[Dataset items]
==============================

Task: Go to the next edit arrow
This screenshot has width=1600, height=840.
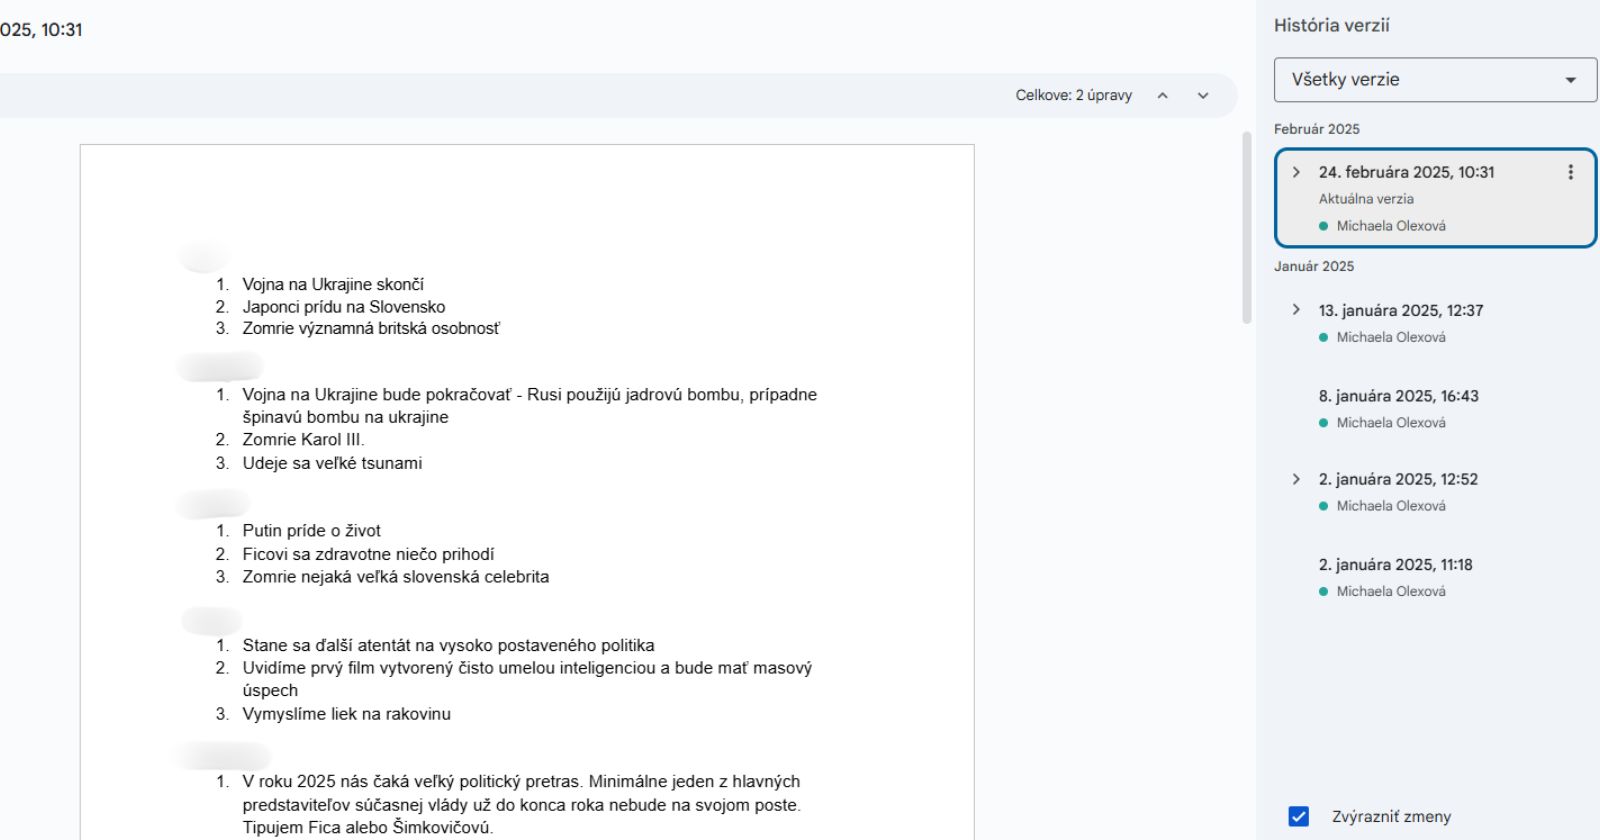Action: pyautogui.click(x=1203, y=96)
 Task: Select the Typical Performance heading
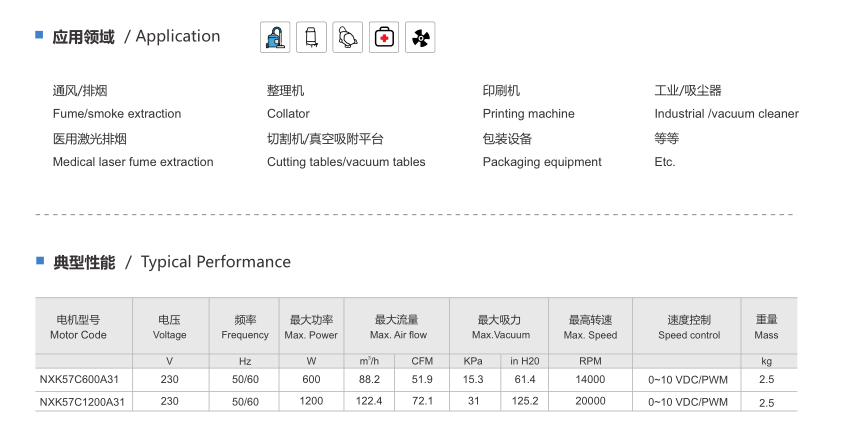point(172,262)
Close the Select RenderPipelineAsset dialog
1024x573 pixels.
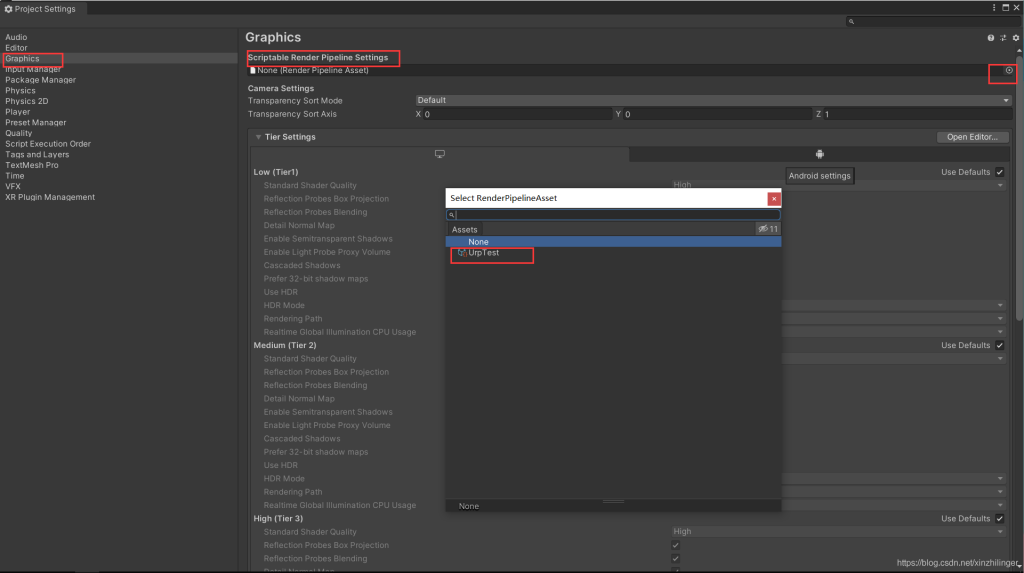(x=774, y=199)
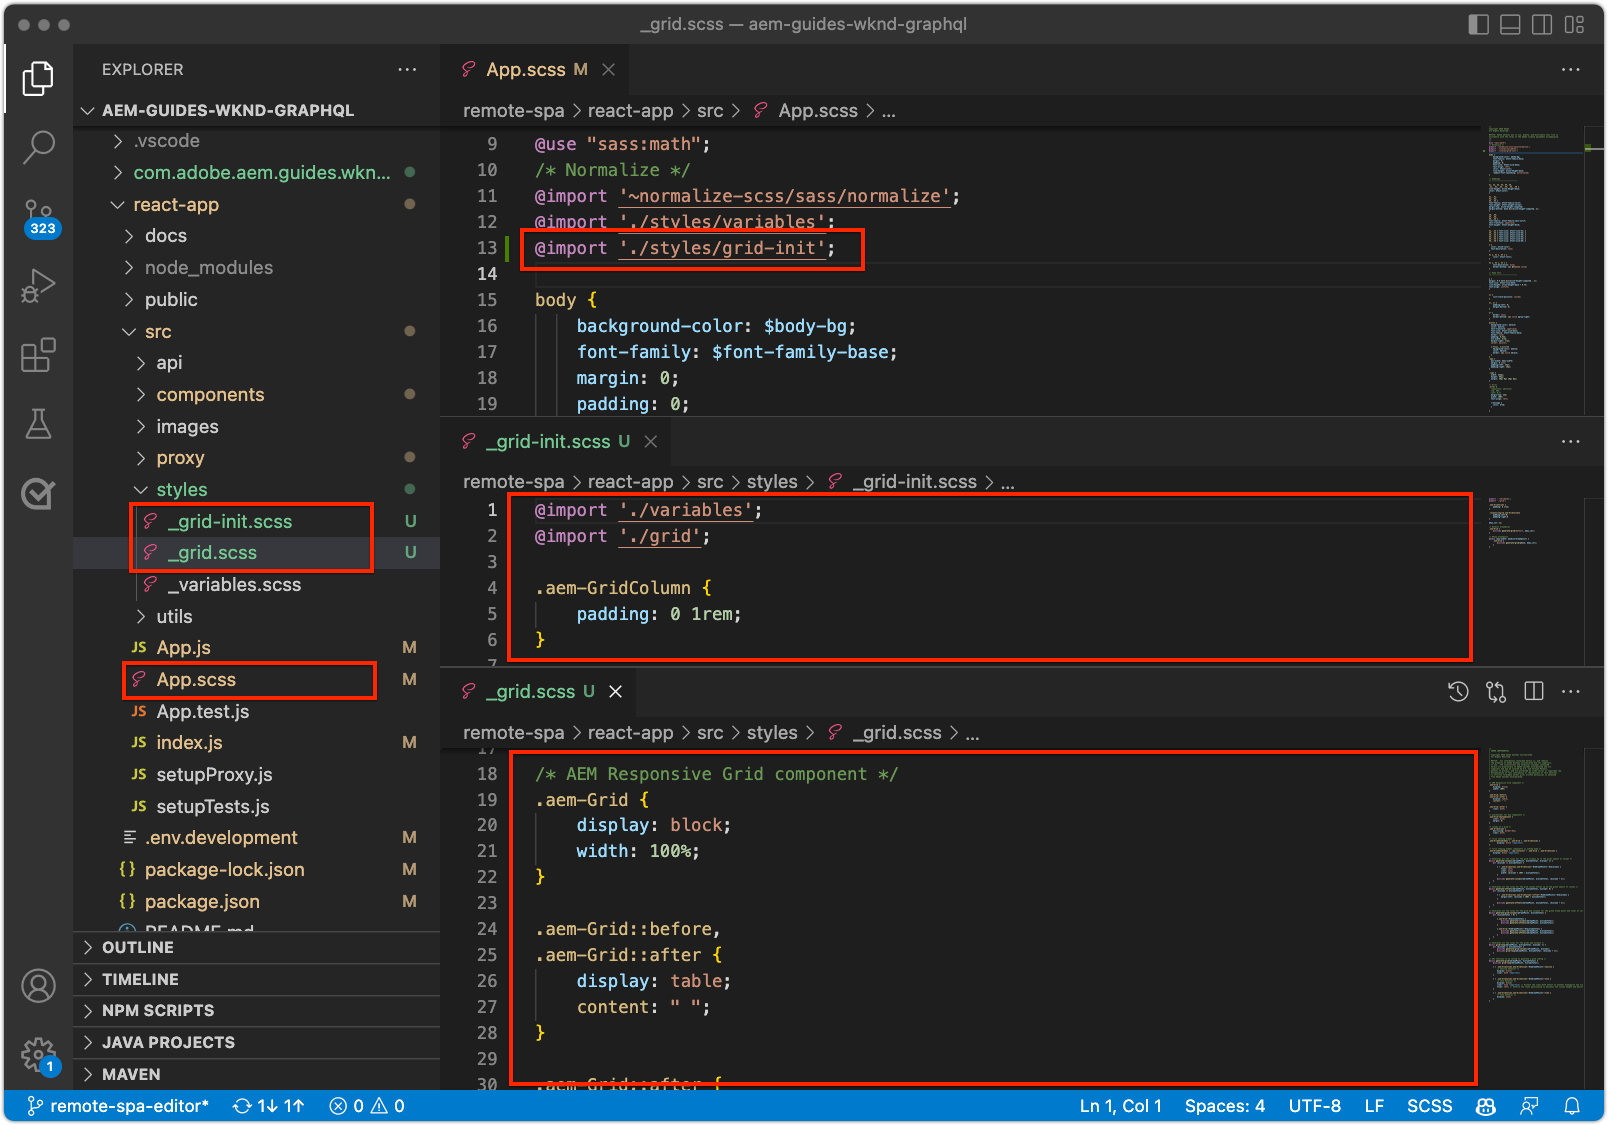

==============================

- _What the task asks_: Transcribe each of the records above precisely, with no pictures in the copy.

- _The completed task_:
Task: Go to the next edit arrow
This screenshot has width=1600, height=840.
Action: pyautogui.click(x=1203, y=96)
 Task: Select the Typical Performance heading
point(172,262)
Close the Select RenderPipelineAsset dialog
1024x573 pixels.
(x=774, y=199)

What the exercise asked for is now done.